[Reading passage]

____

Spec no more

While I was gone the Hibbing Daily Tribune reported on a press event held by the city of Hibbing and officials from Detroit Diesel, who will occupy the spec building out by the airport in 2015. I just wrote about that project a few days ago.

It’s a big job-creating project and I join everyone in welcoming Detroit Diesel to the community.

But that shell of a spec building sat empty for six years. The development by the airport is ten miles from the heart of the city, where the downtown struggles and many buildings are decaying. I’m sorry, I can’t join the sentiment that spec buildings are good ideas. They aren’t. There are a variety of ways to attract companies like Detroit Diesel.

If you want to build on speculation, speculate that money spent on the heart of your community, in ways that directly benefit people who live here now, is money well spent. It will be several more years for the costs of the airport building to be realized in tax revenue and economic growth in the city. By then, another decade down and the kids still ain’t stickin’ around. The question to ask is, “do people aspire to live here.” Sure, they’ll move for a job or a spouse, but do they say “I wanna live in Hibbing” the same way people say that about New York, Minneapolis, Duluth or others?

Just walk down the streets of downtown Hibbing. Walk the Irongate Mall. Look around. Tell me I’m wrong. You have no idea how much I’d rather be wrong about this.

Comments

  1. I think you make an excellent point, Aaron. In the end, it is not the spec building approach that will save us–although I was thrilled to learn about the Detroit Diesel development. What I am hoping this development will do is bring a little hope back into the people of Hibbing. It can indeed be depressing to see the emptiness and struggle in the community that you notice downtown and at the Irongate Mall, but every little spark helps and perhaps united they can start a fire.

    Current Hibbing residents and ex-pats like myself need to be willing to dream and risk and ultimately invest in the community we love and want to create anew. I think we’ve been stuck for too long in a rut where we expect the abstract “other” personified by orgs like the IRRRB, the city council, HEDA, the Chamber, etc to do something big to ultimately save us. I think the answer is many of us doing little things, uniting our efforts and taking risks…but to do that, we’ve got to have hope. I hope this Detroit Diesel investment inspires that and becomes something the rest of us can build on.

  2. Hey Jennifer,

    Its nice to see you.

    You and Aaron are right. I think about this a lot for some reason. There are so many factors that I feel are not realized or not considered. A lot of people do not seem to comprehend that the Iron Range has so much of what people are currently looking for. Some of the best downtown apartments I lived in were in Hibbing. There is value not being captured.

    People want the exact living spaces that exist in downtowns on the Range. You can even consider all of the visual appeal and uniqueness. Transit is an issue. I feel like the trolley should be in use. However ridiculous that sounds today. Dennis would lay the tracks (ha). Most of it is walkable, if the sidewalks were shoveled in winter. There are perfect urban centers that appear to be overlooked, or intentionally neglected.

    There is a cultural hurdle. There wasn’t always. I feel like things turned from a rock station, or Real Country, demographic to a 99.9 Radio USA demographic over the last decade or so. Does that make sense?

____

[Given information]
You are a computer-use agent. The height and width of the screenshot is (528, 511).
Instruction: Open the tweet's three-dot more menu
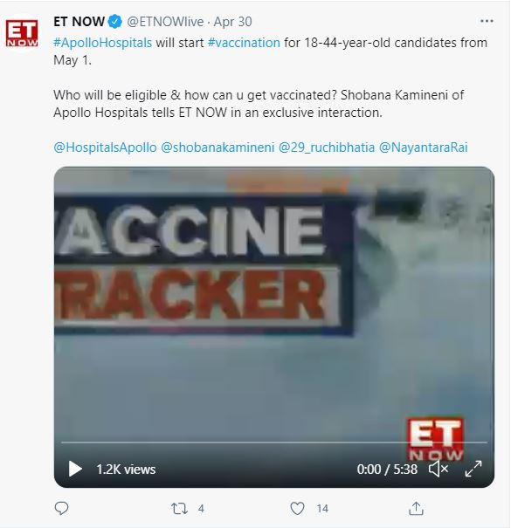pos(487,21)
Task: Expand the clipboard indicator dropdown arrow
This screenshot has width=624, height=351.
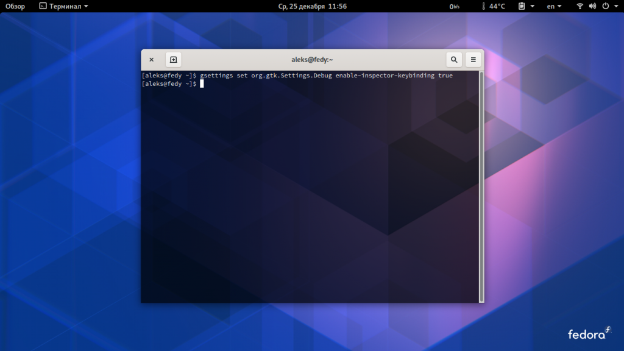Action: pyautogui.click(x=533, y=6)
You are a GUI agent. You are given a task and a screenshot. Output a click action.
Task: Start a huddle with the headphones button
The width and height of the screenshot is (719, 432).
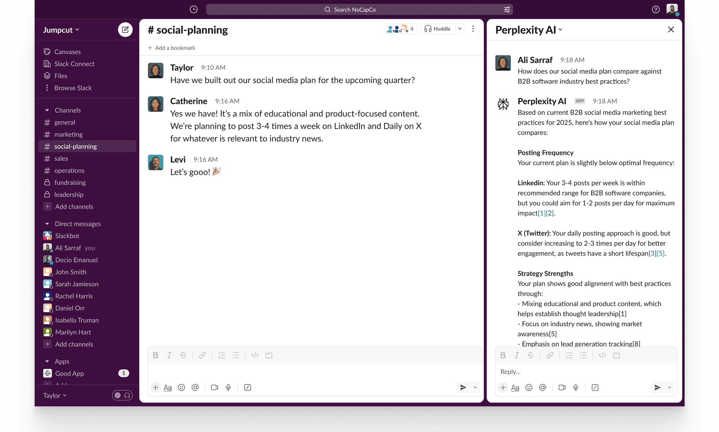[x=437, y=28]
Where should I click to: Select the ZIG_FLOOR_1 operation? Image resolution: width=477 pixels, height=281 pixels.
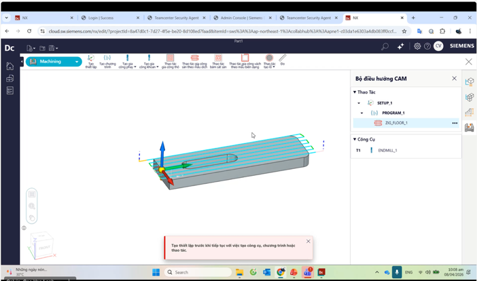pos(396,123)
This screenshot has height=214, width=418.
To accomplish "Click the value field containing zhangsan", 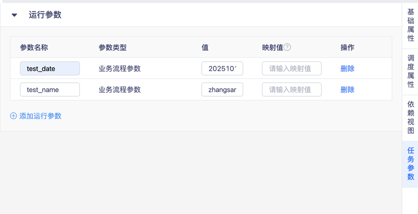I will point(222,89).
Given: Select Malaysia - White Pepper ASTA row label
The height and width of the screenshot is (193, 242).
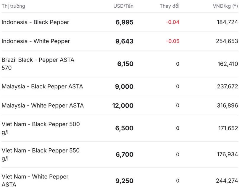Looking at the screenshot, I should point(43,106).
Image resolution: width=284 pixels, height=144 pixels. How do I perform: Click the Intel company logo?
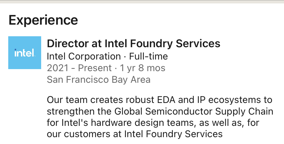click(25, 53)
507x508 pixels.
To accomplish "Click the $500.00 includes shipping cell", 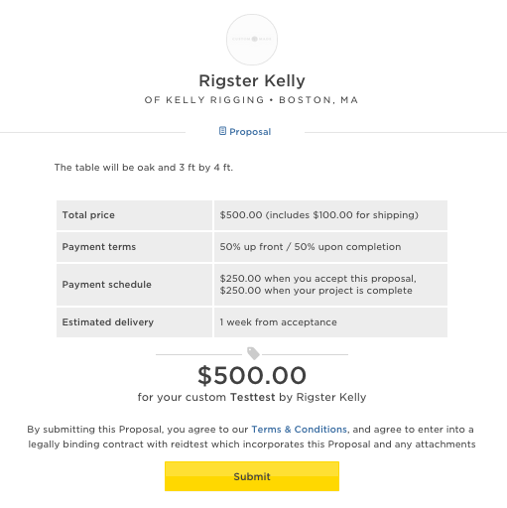I will click(330, 215).
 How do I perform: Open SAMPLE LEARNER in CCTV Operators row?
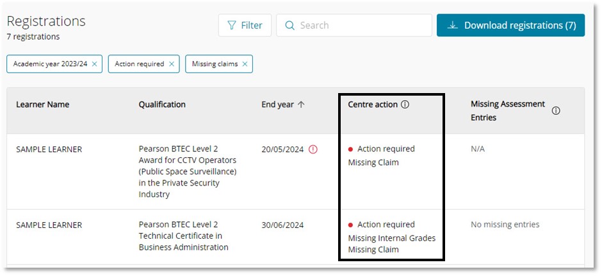tap(49, 150)
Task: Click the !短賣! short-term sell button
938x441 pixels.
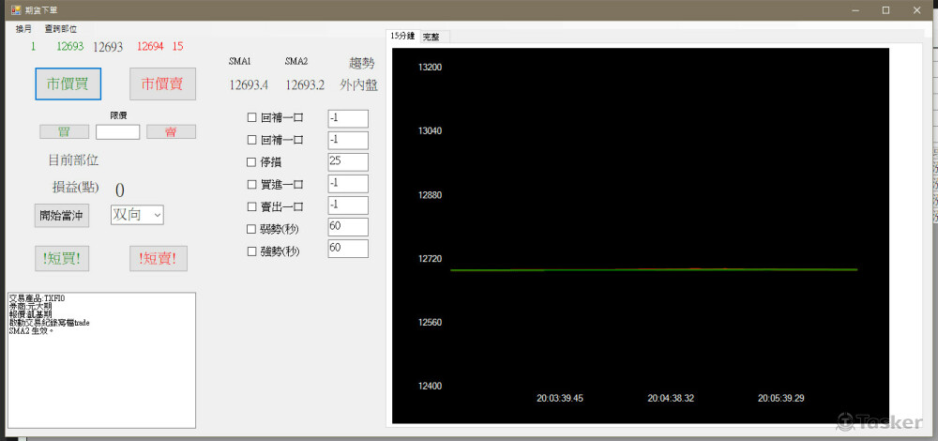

____

[Task to carry out]
Continue the blog post about Hibbing's empty spec building and the comments beneath it, picking up right after its final sentence.

[The result]
    Sometimes I feel like if I was a giant outside multi-national corporation it would be in my self-interest to change that demographic. I would do what I could to bring in one type of person while getting rid of another. I wouldn’t try to change the laws or culture of a community. I would create a plan to change the entire community. Doofenshmirtz Evil Incorporated…

    Anyway, that Klemz guy wrote a pretty good piece at MinnPost about this stuff.

  3. Thanks for the thoughtful comments, Jen and Trevor.

    @Jen, point taken. I don’t have any problems with Detroit Diesel, I only question whether the spec building was necessary to attract them. I also have a problem with Hibbing (and most of the region’s towns) putting their new development so far from the city center that it’s almost like starting a new city. How many of those new workers will live in the city of Hibbing? Some, sure. But many will live out in the country or in other areas, which benefits the region, perhaps, but that wasn’t the city’s intent in spending the money how they did. And they’re now doubling the size of the spec building because DD needs it bigger. Ugh, it just frustrates me to no end.

    I also observe the cultural change Trevor sees. I like the radio station reference, probably apt. I am coming to the belief that the region will only experience significant change when new people come in. And I believe they will, for the very factors that you point out. It’s cheaper, and increasingly more temperate. Complain as we do about development, it’s still a chance to live in a civilized place very near nature, which will become a commodity in the future.

    So who moves here? I guarantee whether its immigrants, urbane hipsters or some fundamentalist sect (perhaps all of the above) it will provoke conflict, and good thing.

    The Iron Range was at its best when it was, as Pam Brunfelt describes, an urban corridor. Hibbing’s hey-day was when it was a true city, with urban problems and amenities. Taken together, Range towns are equal in size to Duluth and that’s how we need to think about the region if we are to experience the benefits of true economic diversification. The country will become the “suburbs.”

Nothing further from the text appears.